§ **REQUIRED WORK**
Reproduce the rows word for word, starting with the line that contains "de la salida" and going on through the last line of the rows, both ends included. Leave out the pictures.

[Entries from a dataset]
━━━━━━━━━━━━━━━━━━━━━━━━━━━━━━

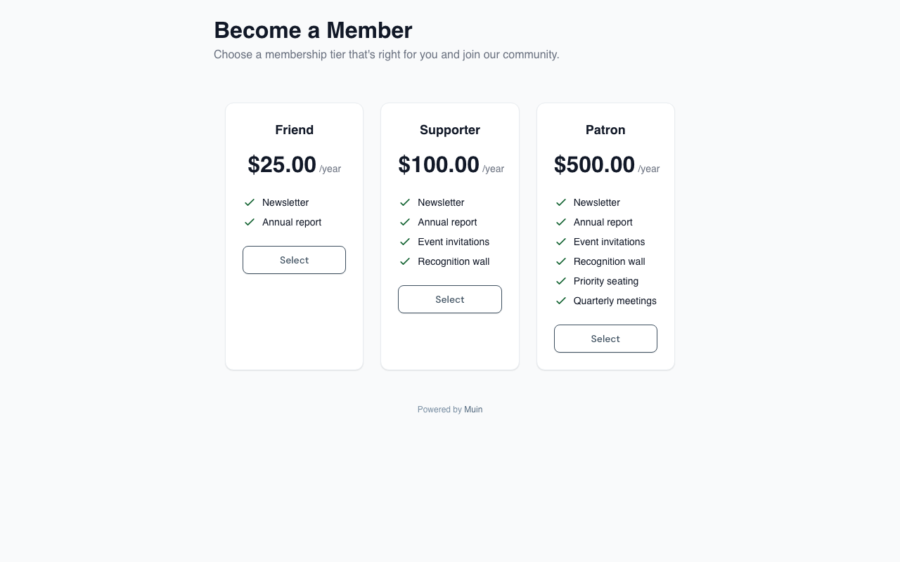This screenshot has width=900, height=562.
Task: Click the Patron tier title
Action: [605, 130]
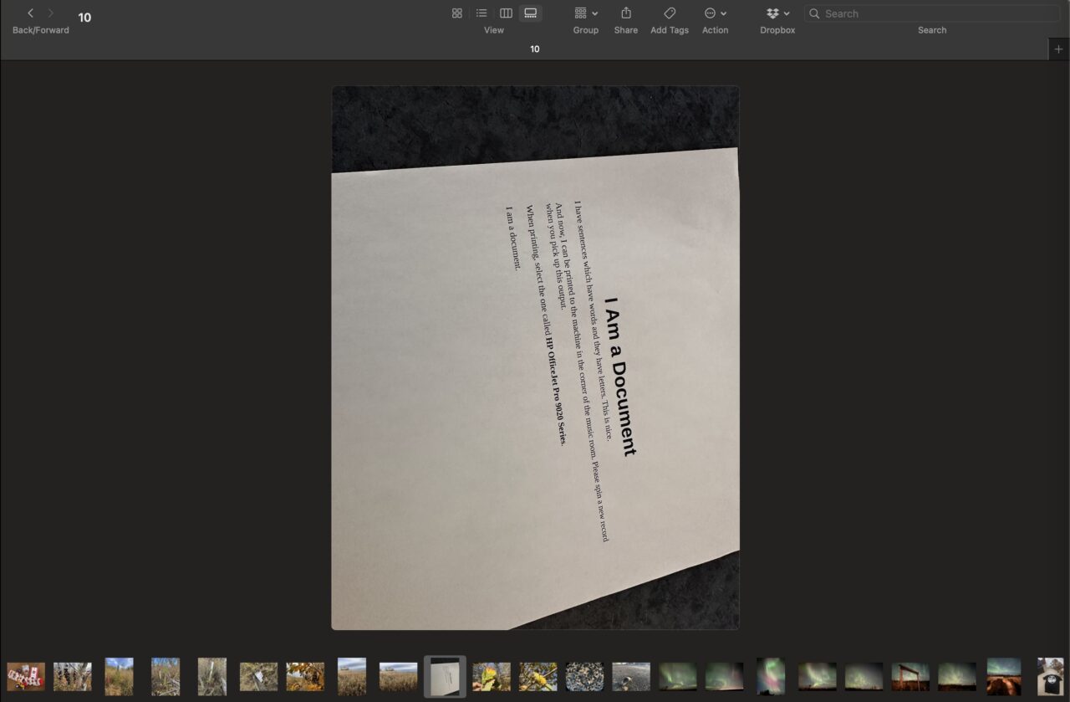Select the pebbles texture thumbnail
1070x702 pixels.
(x=584, y=676)
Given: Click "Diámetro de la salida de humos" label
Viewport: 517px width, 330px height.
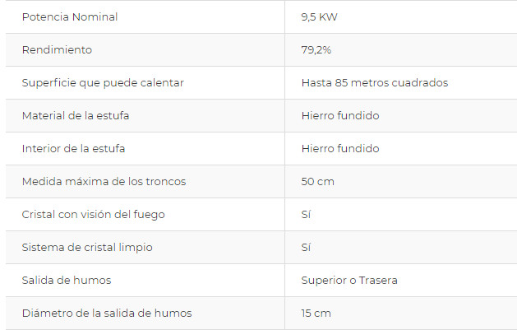Looking at the screenshot, I should coord(107,313).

━━━━━━━━━━━━━━━━━━━━━━━━━━━━━━

§ **OUTPUT FOR THIS EXERCISE**
Given: Click "Diámetro de la salida de humos" label
Viewport: 517px width, 330px height.
Looking at the screenshot, I should coord(107,313).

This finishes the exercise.